The sidewalk blurred and then went blinding, and there were stars in it, and Fred and Eleanor, all in white, danced easily, elegantly through the milling crowd, and superimposed across them was Alis, watching them, her face lost and sorrowful. Like Ingrid’s.
MONTAGE: No sound, HERO, seated at comp, punches keys and deletes AS’s as scene on screen changes. Western saloon, elegant nightclub, fraternity house, waterfront bar.
Whatever effect my Judge Hardy lecture had had on Alis, it didn’t make her give up on her dream and head back to Meadowville. She was at the party again the next week.
I wasn’t. I’d gotten Mayer’s list and a notice that my scholarship had been canceled due to “nonperformance,” and I was working on Mayer’s list just to stay in the dorm. And in chooch.

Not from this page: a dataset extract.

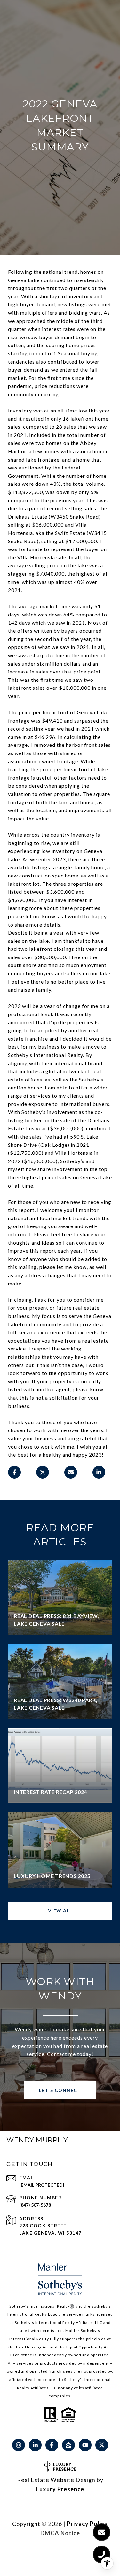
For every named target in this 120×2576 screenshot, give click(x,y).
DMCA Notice (60, 2532)
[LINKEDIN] (35, 2445)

I didn’t miss anything, though. Heada came up to my room halfway through the party to fill me in. “The takeover’s definitely on,” she said. “Mayer’s boss’s been moved to Development, which means he’s on the way out. Warner’s filing a countersuit on Fred Astaire. It goes to court tomorrow.”
Alis should have had her face pasted onto Ginger’s while she had the chance. She’d never get a chance to dance with him now.
“Vincent’s at the party,” she said. “He’s got a new decay morph.”
“What a pity I’ve got to miss that,” I said.
“What are you doing up here anyway?” she said, fishing. “You’ve never missed a party before. Everybody’s down there. Mayer, Alis—” she paused, watching my face.